German Foreign Minister Sigmar Gabriel called on the U.S. to consider the 2015 nuclear deal with Iran as a separate issue from Tehran’s ballistic weapons program and its role in Syria’s civil war.
Speaking before a meeting with his counterparts from Iran, Britain and France and the European Union, Sigmar Gabriel said the United States was right to address concerns about Iran’s strategy in the Middle East.
“We should separate two things from each other: we want to preserve the nuclear deal with Iran and the difficult role Iran has in the region.”
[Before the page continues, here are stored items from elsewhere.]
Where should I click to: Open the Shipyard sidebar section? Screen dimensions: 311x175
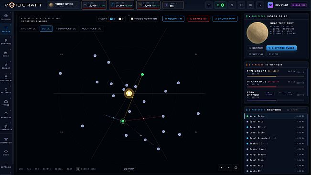(x=6, y=42)
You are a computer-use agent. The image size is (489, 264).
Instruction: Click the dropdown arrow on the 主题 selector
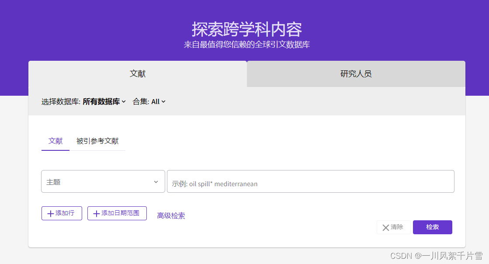(156, 181)
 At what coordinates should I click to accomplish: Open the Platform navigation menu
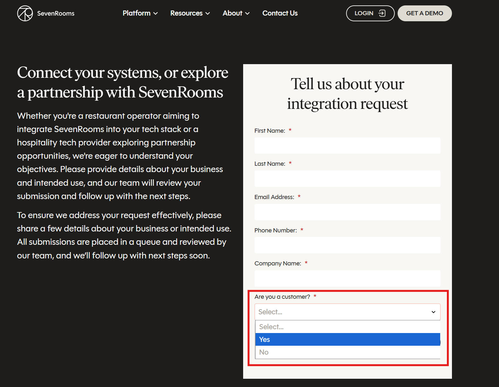[137, 13]
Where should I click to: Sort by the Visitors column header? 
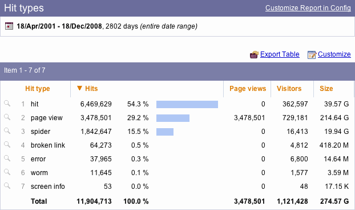pyautogui.click(x=289, y=89)
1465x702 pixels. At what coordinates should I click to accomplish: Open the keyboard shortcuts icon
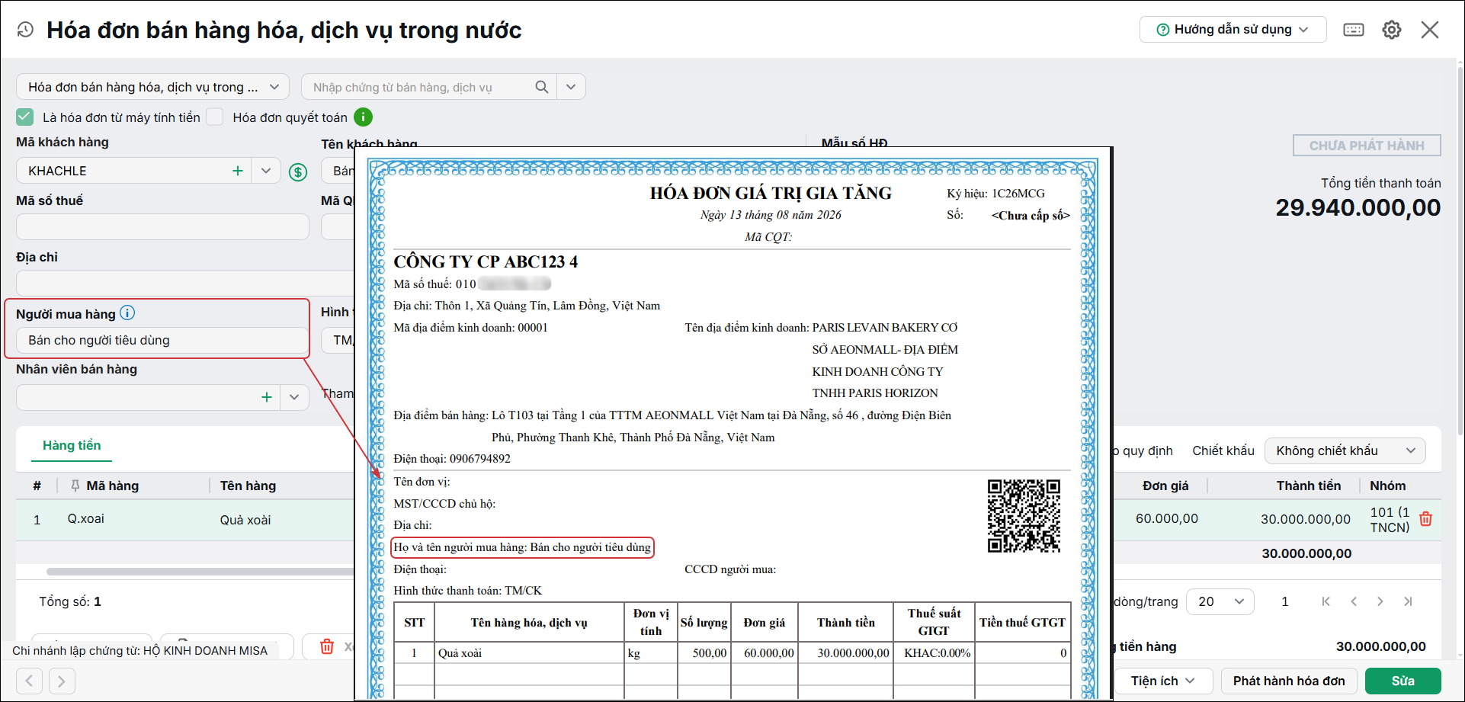1354,30
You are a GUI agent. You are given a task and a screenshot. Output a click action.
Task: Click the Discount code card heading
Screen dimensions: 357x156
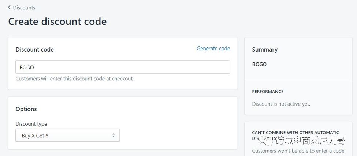coord(35,50)
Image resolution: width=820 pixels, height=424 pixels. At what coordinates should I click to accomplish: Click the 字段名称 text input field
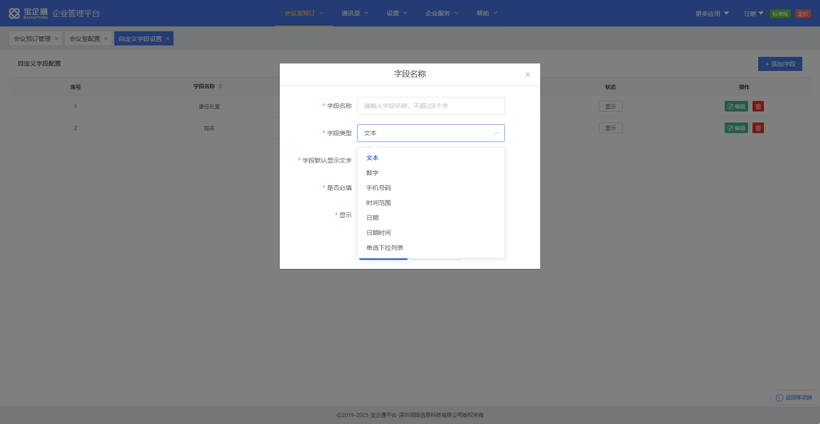430,106
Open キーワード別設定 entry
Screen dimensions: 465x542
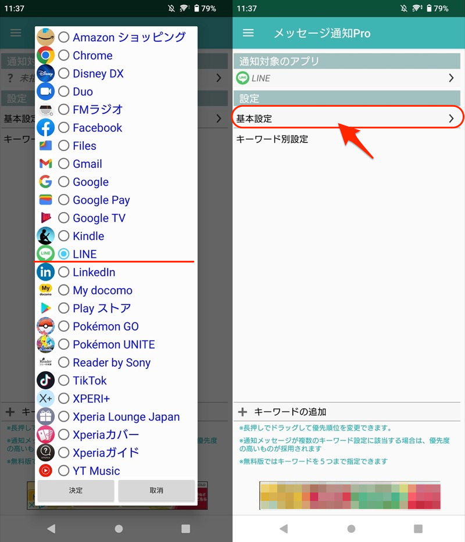272,139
“We want to speak with Iran about its role in the region, which is more than problematic,” he said, citing Iran’s influence in Yemen, Syria and Lebanon.
Gabriel, who has been outspoken in his criticism of U.S. foreign policy since President Donald Trump took office in 2017, said the U.S. was right to address concerns about Iran’s strategy in the Middle East.
On the eve of a deadline for U.S. President Donald Trump to decide whether to reimpose oil sanctions lifted under the agreement, the EU’s top diplomat Federica Mogherini convened meeting with the European powers to show support for the nuclear deal in a message to Washington, diplomats and officials said.
Tehran has always denied seeking nuclear arms.
British Foreign Secretary Boris Johnson, in a statement released before the start of the meeting in Brussels, called the nuclear deal “a crucial agreement that makes the world safer.”
Trump’s October decision not to certify Iran’s compliance with the nuclear deal has put Washington at odds with all other signatories of the accord Britain, France, Germany, Russia, China and the European Union.
European allies have warned of a split with the United States over the nuclear agreement and say if Washington reimposes sanctions on Iran, the pact could fall apart.
Trump must decide by mid-January whether to continue waiving U.S. sanctions on Iran’s oil exports under the terms of the pact.
The U.S. State Department said on Tuesday that the Trump administration was expected to decide on Friday.
The decision comes as Iran’s government deals with protests over economic hardships and corruption that are linked to frustration among younger Iranians who hoped to see more benefits from the lifting of sanctions.